Rupp Arena, one of the most esteemed stadiums in the nation, is going to be the center of a facelift that many hope will revitalize downtown Lexington, and the man in charge of designing it understands he’s in charge of a “legendary” task.
Recently, Gary Bates, a former UK faculty member, was selected by the Arena, Arts and Entertainment Task Force to be the master architect for the development of Lexington’s downtown entertainment district.
Bates, along with his architecture and design firm, Space Group, were selected by the 47-member task on Aug. 28.
“It’s a dream project for our company. It’s a unique project, not just in the United States, but in the world,” Bates said.
The task force, announced by Mayor Jim Gray in March 2011, consists of various leaders in the community. The main goal of the task force is to facilitate and implement an innovative plan that will improve the Lexington Convention Center and Rupp Arena and revitalize downtown Lexington.
A number of the members are UK administrators, faculty and alumni: Britt Brockman, Board of Trustees chairman; Mitch Barnhart, UK athletic director; Joe B. Hall, a former UK basketball coach; Sam Bowie, a former UK basketball player; and Jamal Mashburn, a former UK basketball player.
Related Link: Arena, Arts & Entertainment Task Force members
Michael Speaks, the dean of the College of Design and a member of the task force, is pleased with the committee’s selection.
“Space Group’s analysis and proposals were certainly the most penetrating and comprehensive,” Speaks said.
One important quality that separated the Norway-based firm from the other finalists was its knowledge about the city.
“Space Group also stood out among the four finalists as the most informed about Lexington and the University of Kentucky,” Speaks said.
The main reason for Space Group’s immense knowledge about the city and UK is Bates, who was a guest professor at the College of Design in 2008.
“Indeed, the committee was pleasantly surprised to find that though Space Group was the only international office among the finalists, they had the best local knowledge,” Speaks said.
During the time he was at UK, Bates headed a project where students created a strategic design proposal for Waterfront Park in Louisville.
He also served as the Brown-Forman Chair for the College of Design.
“Teaching at UK was one of the motivations for coming back,” Bates said. “The people were fantastic.”
Aside from his time at UK, Bates has other accomplishments. He graduated from Virginia Tech University in 1990, has worked on several international architectural projects (including Jussieu Library in Paris and Samsung Headquarters in Seoul), and was a guest professor at the University of Texas.
The master architect is currently in the process of devising different scenerios for the task force. In his preliminary presentation, Bates showed one of his alternate proposals that would expand Rupp Arena construct a new Lexington Convention Center, which he pointed out would be more economical.
When it comes down it, Bates just wants to create the best plan for the people of Lexington.

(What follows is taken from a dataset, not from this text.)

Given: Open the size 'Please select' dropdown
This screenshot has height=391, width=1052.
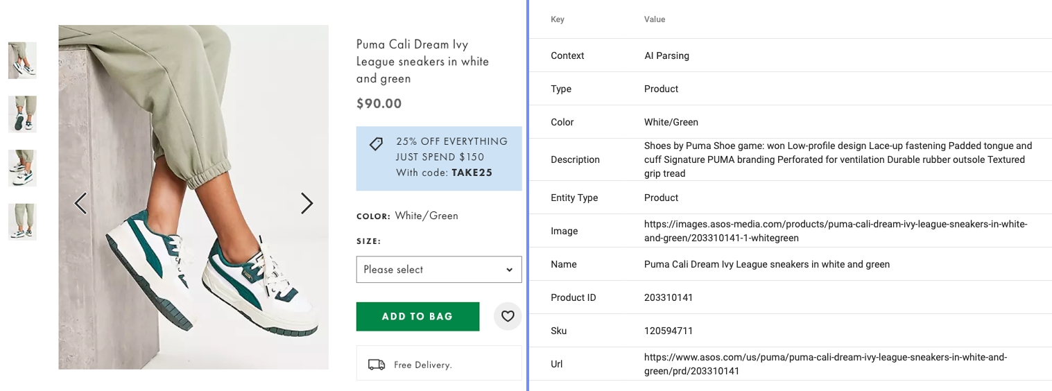Looking at the screenshot, I should coord(438,270).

“We are curious about everything developing in the downtown area. We have to figure out physical and social components,” he said. “The main problems he says that he faces are with parking, infrastructure and traffic.”
Rupp Arena is the biggest venue made for the sole purpose of basketball in the country.
“There are 24,000 people dressed in blue, in one of the most densest arenas in the United States. Rupp is legendary — there’s no place else like it anywhere, and I’m going to fight to keep that experience no matter what decision is made,” Bates said.
Barnhart and Gray both said in statements made after the task force met with Bates on Sept. 7 that “all options are on the table” with concern to whether a new arena will be built or if Rupp will be revamped.
Rupp’s last renovation was in 2003 at the cost of $20 million.
“At this point we’re at the midpoint of the study phase,” Kevin Atkins, chief development officer for the city government, said.
Atkins said there are three phases to the project: reviewing existing conditions and studies of the facilities and property, figuring out plan alternatives and a final implementation plan.
“People also can’t forget that the project is not just about Rupp,” said Atkins, who is also on the committee for the Lexington Corporation. The corporation is made up of members interested in the city’s development and growth. According to project maps, the corporation owns 46 acres of real estate (including Rupp Arena and the Lexington Convention Center) in downtown Lexington that are being considered in the proposals.
Besides Rupp Arena, the areas being considered for the entertainment district range from the High, Jefferson and Cox Street parking lots to the Distillery District, old Opera House and Triangle Park area in front of the Lexington Convention Center.
One of the main goals Bates said he has for the project is to “bring the university closer to downtown,” which is in sync with the task force’s plans.
“A lively downtown area helps us attract students just as the place we play basketball at helps us attract top recruits,” Frank Butler, UK vice president for finance and administration, said. “Gary clearly understands architecture, but he also understands college basketball and Lexington.”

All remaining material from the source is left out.